12話 馬鹿なのはどっちか
笑雨は吹き飛ばされながらも発砲する。
が、弾丸は男の遥か真上の金属チェーンを打ち抜き工場内に甲高い音を響かせた。
男はこらえていたかのように噴き出す。
「あっはっは。バカかよお前は。あの時みたいにしっかりと狙いをつけないとなぁ??」
嘲り笑う男に怒りが収まらない葉華邪が殴り殺そうと足を踏み出すが、笑雨の「ダメ」の一言で静止する。男は、歯ぎしりをして踏みとどまる葉華邪を見て壁を叩きながら更に笑った。
そんな中、笑雨だけが冷静に真っ直ぐ上を指さした。
「しっかりと狙いはつけたよ。だから葉華邪を行かせなかった。」
笑雨がそう言ったのと同時に太い金属チェーンが大きな音を立てて落ちてきた。
男が慌てて上を見るが、もう手遅れだった。
何かの部品であろう巨大な鉄骨が、金属チェーンの音にまぎれて落下してくる。
笑雨が打ち抜いた金属チェーンは鉄骨を天井に固定するもので、男はその鉄骨につぶされる形で死んでいった。
「す...す…」
「す?」
「すごぉぉい!!˖✧なんであれが落ちてくるってわかったの?めっちゃ運良かったねぇ!!」
なぜ落ちてきたか理解していない葉華邪を見て、笑雨は苦笑いする。
今ならば笑雨は超能力者なんだよと言っても信じそうな葉華邪に、笑雨が自分が鉄骨を落としたのだと説明すると葉華邪は更に笑雨を褒め称えた。
笑雨と葉華邪は鉄骨を乗り越えて元来た道を歩いて戻る。
ふと見ると、先ほどの男が脱いだであろうジャケットが配管の上にかけられていた。
笑雨がジャケットを掴み漁っていると、財布が見つかった。
2人で中を見てみると4万円程の現金と小銭、そして数枚の名刺が入っていた。
名刺を見ると、「孤真棚カンパニー所属・殺し屋 厚 森尾」と書かれている。
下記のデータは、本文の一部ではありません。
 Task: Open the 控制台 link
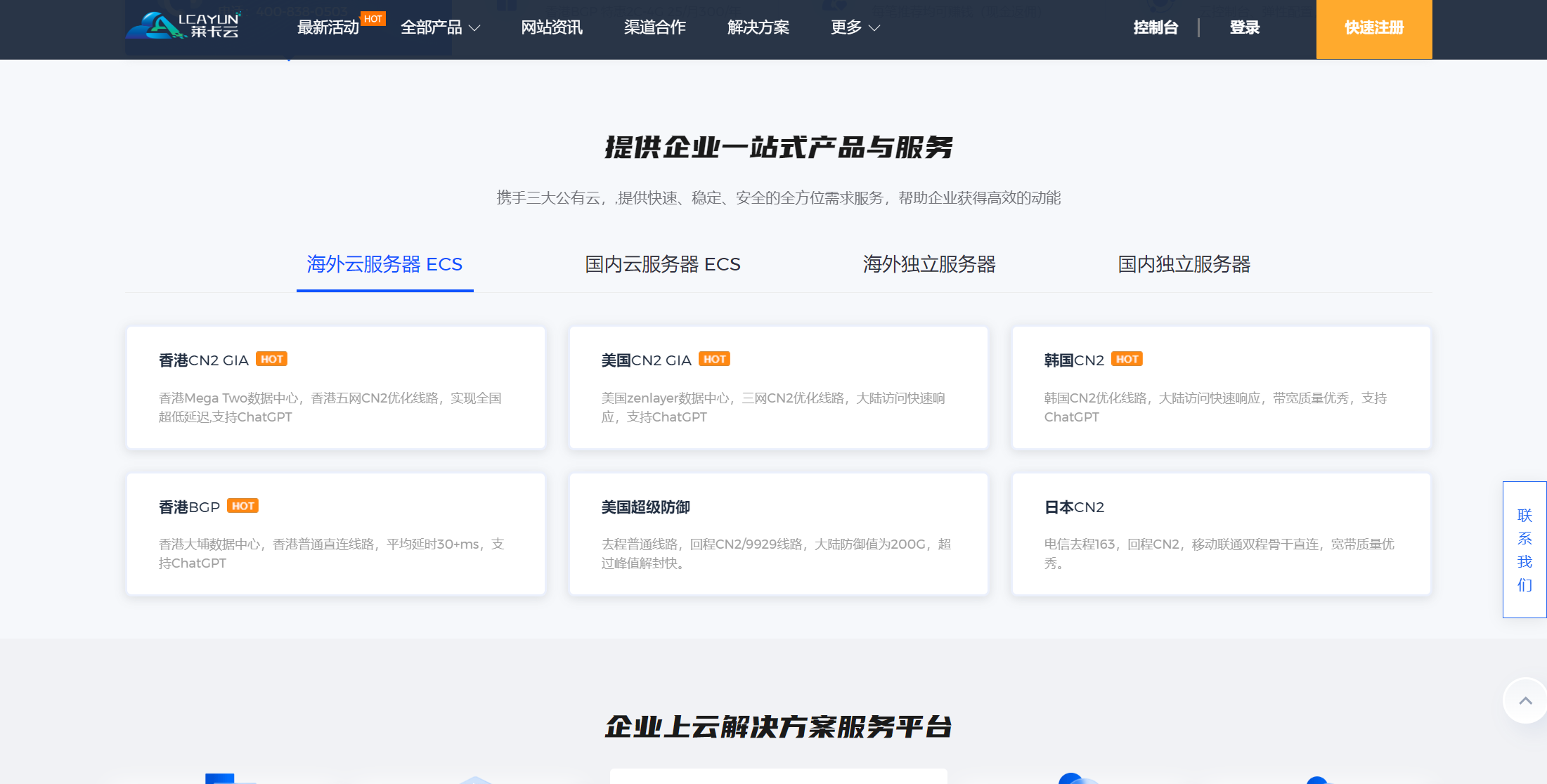click(1156, 27)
葉華邪はその名前を見て変な名前と笑っているが、笑雨は所属している集団の名前に引っかかっていた。
弧真棚カンパニーと言えば慈善活動や武器の押収などをしている平和団体のような会社で、武器を開発生産している阿呆九冴グループとは水と油のように相反する敵対会社であった。
阿呆九冴グループの子供である葉華邪と笑雨に、弧真棚カンパニーの人間が差し向けられる。
偶然と言ってしまえばそれで終わりだが、笑雨はそこに小さな違和感を感じていた。
葉華邪と笑雨は黒い羽根を回収するのが役目だが、黒い羽根を送っているのは笑雨と葉華邪ではない。
今まで殺してきた人物たちは確かに悪い大人であったはずだ。
だが笑雨は物心付く時から繰り返してきた殺しという行為に、段々と理由を求め始めていた。
笑雨がちらりと横を見ると、奪った財布から取った五百円で吞気に遊んでいる葉華邪の顔がある。
そして笑雨が目を閉じて大事なものを思い浮かべれば、そこに浮かぶのは兄弟や従兄弟の姿であった。
これから大事なものを守るには殺しを続けていても、守れるものは守れない。
笑雨は何も考えていなさそうな葉華邪を横目に自問自答を繰り返していた。
阿呆九冴グループ
戦争を助長しているといっても過言ではない会社。
武器や薬品、生物兵器の開発など戦争に関わるあらゆる分野で開発生産をしている。
日本全体に支社や子会社があり、その影響で敵対組織も日本全体に散らばっている。
とある人は阿呆九冴グループのおかげで生き延びたとも言うが、とある人は阿呆九冴グループのせいで全てを失ったと語る。